Digital Defense 101 is divided into modules that address specific facets of personal cybersecurity. Topics covered will include:
- The Threat: Who are the malicious actors, and what are they after?
- Attack Basics: How do the bad guys get what they want?
- Common Risk and Exposures
- The Information Security Triad Demystified
- You Are the Product: The Surveillance State and Surveillance Capitalism
- Risk Mitigation 1: Device configuration and basic tooling
- Risk Mitigation 2: Reading the signs in your personal digital environment
- Risk Mitigation 3: Defeating social engineering
- Risk Mitigation 4: Reducing your digital footprint in a state of surveillance
- Risk Mitigation 5: The Cloud, and how not to get rained on
- Risk Mitigation 6: Communicating securely
- Risk Mitigation 7: Let’s encrypt (everything)
- A Way Ahead
Instructors: Adam Firestone and Hilary MacMillan
Adam Firestone has been deeply involved with information security and cybersecurity for over 24 years. During that time and continuing to the present, he has been a senior executive in cybersecurity and technology organizations, designed, architected, and engineered information security and cybersecurity systems, and taught graduate courses in engineering, information security, cybersecurity, and cryptography at the graduate level at both Georgetown University and George Mason University. Adam is a frequent speaker and writer on personal and organizational digital security, cybersecurity policy, and technical education. He passionately believes in spreading the word about achievable, meaningful cybersecurity measures that can have a huge impact on individuals, and changing the national conversation about the cyber hygiene. As part of this effort to raise cybersecurity awareness, Adam serves as editor-in-chief of United States Cybersecurity Magazine. Adam is also dedicated to improving the state of information security technology, and is the inventor/co-inventor behind two patents: An invention for ensuring multilevel data security through the application of advanced identity and access management techniques, and an encryption protocol capable of provably extending the security guarantees offered by standardized bulk encryption mechanisms.

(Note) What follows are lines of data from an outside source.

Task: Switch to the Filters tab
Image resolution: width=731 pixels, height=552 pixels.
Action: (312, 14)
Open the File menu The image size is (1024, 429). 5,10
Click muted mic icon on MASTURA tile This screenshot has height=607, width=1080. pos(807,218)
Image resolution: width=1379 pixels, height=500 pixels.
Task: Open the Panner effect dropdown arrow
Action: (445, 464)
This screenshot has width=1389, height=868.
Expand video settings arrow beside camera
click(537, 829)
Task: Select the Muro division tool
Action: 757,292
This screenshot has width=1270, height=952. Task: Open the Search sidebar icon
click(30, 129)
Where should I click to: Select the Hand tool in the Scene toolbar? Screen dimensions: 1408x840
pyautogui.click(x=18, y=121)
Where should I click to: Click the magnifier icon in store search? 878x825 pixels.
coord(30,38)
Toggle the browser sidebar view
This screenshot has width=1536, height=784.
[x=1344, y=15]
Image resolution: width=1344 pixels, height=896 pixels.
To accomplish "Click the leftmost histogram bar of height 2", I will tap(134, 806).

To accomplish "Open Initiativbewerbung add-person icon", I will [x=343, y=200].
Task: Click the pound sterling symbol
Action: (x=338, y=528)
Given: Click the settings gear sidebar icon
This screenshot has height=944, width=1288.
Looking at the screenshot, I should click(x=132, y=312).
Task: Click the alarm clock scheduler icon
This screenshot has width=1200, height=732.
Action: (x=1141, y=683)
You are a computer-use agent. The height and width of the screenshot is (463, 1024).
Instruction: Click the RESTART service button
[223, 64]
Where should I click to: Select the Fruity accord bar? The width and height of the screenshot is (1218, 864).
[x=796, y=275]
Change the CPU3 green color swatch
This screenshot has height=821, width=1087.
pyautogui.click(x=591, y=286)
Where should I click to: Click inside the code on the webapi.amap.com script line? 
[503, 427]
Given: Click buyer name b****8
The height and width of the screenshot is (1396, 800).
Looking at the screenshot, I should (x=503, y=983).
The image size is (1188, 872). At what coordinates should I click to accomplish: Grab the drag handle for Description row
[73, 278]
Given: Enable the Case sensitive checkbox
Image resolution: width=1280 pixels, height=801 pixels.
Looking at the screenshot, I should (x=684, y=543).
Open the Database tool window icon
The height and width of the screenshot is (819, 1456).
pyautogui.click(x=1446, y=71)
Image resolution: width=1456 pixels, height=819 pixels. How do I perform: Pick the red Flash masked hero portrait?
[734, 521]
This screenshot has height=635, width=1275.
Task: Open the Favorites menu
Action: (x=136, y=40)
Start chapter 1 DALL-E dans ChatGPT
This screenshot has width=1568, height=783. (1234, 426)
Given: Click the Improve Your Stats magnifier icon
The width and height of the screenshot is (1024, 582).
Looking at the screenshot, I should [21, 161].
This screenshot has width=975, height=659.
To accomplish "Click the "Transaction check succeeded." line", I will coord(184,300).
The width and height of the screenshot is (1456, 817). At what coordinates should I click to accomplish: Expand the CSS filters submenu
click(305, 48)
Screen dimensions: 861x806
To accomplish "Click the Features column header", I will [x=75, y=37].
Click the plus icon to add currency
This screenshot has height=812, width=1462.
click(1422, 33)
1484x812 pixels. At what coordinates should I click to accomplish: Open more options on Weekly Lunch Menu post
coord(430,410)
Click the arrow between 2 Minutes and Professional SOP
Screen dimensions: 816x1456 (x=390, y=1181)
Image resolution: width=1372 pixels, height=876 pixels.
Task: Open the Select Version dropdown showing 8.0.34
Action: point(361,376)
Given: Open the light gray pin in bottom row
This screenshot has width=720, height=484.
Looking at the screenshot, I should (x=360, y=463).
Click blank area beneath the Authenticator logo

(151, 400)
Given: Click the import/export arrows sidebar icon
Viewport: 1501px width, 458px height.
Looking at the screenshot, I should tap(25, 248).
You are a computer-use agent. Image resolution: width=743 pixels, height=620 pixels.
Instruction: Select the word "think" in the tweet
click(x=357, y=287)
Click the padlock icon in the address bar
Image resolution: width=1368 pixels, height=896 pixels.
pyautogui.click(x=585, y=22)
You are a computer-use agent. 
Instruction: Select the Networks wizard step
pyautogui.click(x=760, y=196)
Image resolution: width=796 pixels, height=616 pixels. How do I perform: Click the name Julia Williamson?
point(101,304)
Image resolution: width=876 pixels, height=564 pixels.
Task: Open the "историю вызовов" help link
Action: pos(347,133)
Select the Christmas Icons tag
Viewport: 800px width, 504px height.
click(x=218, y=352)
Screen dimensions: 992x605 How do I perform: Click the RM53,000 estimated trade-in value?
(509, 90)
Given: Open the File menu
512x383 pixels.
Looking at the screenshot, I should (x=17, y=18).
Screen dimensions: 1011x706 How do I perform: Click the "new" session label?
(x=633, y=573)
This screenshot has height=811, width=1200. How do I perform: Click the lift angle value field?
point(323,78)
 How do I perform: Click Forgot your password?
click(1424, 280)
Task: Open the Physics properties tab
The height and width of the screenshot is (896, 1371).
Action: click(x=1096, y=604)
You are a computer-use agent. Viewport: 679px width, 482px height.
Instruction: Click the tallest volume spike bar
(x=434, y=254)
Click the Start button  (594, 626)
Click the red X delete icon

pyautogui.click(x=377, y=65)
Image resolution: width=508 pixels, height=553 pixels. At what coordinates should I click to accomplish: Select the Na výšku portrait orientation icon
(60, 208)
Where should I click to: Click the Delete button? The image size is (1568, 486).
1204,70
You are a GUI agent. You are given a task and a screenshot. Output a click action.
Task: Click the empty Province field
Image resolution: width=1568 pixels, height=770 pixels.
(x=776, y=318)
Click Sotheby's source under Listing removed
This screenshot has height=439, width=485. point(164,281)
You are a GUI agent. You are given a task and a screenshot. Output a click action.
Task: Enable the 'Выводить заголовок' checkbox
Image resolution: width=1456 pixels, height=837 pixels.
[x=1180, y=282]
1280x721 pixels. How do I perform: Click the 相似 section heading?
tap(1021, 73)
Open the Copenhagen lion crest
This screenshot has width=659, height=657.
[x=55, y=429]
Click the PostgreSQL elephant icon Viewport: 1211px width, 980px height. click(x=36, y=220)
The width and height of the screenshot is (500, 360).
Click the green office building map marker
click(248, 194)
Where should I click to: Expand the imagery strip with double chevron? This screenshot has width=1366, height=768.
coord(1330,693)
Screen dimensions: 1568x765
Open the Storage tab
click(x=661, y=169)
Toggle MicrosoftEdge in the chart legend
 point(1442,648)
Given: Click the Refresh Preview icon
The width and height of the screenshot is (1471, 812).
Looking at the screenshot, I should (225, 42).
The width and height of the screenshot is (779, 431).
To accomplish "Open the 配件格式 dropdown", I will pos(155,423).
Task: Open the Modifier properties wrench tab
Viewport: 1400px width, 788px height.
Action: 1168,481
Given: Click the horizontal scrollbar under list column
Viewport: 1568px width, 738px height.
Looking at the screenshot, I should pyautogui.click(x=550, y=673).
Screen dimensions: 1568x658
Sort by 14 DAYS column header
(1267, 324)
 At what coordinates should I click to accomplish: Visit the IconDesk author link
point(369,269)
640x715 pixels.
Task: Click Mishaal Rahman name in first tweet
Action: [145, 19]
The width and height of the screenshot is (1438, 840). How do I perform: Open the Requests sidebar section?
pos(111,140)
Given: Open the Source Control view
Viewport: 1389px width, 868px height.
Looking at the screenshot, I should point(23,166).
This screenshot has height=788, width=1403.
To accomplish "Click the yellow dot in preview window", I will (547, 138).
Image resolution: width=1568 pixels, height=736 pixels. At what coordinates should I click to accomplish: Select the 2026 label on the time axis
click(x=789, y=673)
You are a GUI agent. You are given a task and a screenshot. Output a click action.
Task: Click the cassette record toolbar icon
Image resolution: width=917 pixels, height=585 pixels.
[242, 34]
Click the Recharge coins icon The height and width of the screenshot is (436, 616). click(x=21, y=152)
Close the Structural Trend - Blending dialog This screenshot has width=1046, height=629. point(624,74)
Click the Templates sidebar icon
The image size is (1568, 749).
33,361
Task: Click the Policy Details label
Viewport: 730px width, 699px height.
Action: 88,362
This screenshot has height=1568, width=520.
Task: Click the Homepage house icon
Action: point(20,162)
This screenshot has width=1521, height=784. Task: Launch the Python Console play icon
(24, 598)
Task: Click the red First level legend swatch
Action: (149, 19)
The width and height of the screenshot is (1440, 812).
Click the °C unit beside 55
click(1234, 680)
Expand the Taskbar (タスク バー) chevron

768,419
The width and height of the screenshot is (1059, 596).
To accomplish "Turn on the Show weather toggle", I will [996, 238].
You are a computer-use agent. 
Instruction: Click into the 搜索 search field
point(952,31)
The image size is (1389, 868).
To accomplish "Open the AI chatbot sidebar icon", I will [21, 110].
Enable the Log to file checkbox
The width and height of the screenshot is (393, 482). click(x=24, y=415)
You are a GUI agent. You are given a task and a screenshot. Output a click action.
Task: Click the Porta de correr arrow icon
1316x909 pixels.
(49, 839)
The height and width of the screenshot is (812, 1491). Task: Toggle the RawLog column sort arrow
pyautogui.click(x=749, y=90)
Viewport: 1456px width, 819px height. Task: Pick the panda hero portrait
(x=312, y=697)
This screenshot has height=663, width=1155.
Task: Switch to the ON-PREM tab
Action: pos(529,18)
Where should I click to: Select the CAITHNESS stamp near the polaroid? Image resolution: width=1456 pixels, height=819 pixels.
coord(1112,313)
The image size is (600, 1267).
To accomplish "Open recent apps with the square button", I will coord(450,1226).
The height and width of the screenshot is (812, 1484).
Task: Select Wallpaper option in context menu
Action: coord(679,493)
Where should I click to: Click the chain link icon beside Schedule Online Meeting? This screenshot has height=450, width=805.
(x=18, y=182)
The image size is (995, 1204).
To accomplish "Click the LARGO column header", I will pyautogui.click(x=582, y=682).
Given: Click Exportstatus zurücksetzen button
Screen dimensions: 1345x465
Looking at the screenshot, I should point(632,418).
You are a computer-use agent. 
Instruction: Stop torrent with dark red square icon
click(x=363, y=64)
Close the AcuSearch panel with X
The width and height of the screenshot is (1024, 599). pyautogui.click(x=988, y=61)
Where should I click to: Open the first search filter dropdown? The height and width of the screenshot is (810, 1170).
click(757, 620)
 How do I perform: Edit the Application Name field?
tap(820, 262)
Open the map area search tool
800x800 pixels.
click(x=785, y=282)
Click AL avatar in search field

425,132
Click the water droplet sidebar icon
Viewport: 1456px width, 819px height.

Hilary MacMillan has been engineering secure systems for nearly 20 years, continuously looking for ways to build technology that protects what matters most to those who use it. She’s worked on systems ranging from those that enable national security to those that empower commercial viability, always with a focus on mitigating risks that stem from threats these systems, and us, their users, face in both physical and digital environments. She’s co-inventor on a patent for a bulk-data encryption protocol that improves encryption resiliency in the face of quantum computing and is a frequent contributor to United States Cybersecurity Magazine where she writes on a variety of topics in cybersecurity and secure system design. She also teaches graduate level courses in cybersecurity, cryptography, and systems engineering at Georgetown University. She believes that each of us are absolutely capable of taking meaningful and valuable actions toward protecting ourselves and our communities – online and on-ground – and is committed to lifting the veil of mystery that, for many, surrounds digital security.